The questions deal with the availability of transported foods, the season of the year, how much theory versus how much practice will be involved, a distinction between native and imported crops (and native to which regions), and the fidelity to/blending of other existing regional cuisines and ethnic diets. A regional cuisine predictably favors the native crops of the region over transported foods, while keeping the door open for others; addresses seasonal variability; offers both theoretical perspectives and practical suggestions; and avoids simply importing other ethnic foodways to fill in our own gap. In addition, it would be productive to ask what this cuisine is for and to provide answers that emphasize the various roles of food to give comfort, pleasure, and promote health.

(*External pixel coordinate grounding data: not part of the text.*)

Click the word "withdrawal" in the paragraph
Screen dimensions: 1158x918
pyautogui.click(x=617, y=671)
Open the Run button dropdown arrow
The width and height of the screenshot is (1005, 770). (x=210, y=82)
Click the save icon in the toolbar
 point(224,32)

The Finger Lakes region is favored with excellent soils and a good growing climate, hard as that may be to believe in the depths of January. We receive something like a yard of precipitation per year and more than half falls during the growing season. Our soils, a mixture of sand, silt, and clay particles left by glacial action, were formed and made rich by ten thousand years of forests and, where deep and flat enough, will grow anything not requiring tropic heat.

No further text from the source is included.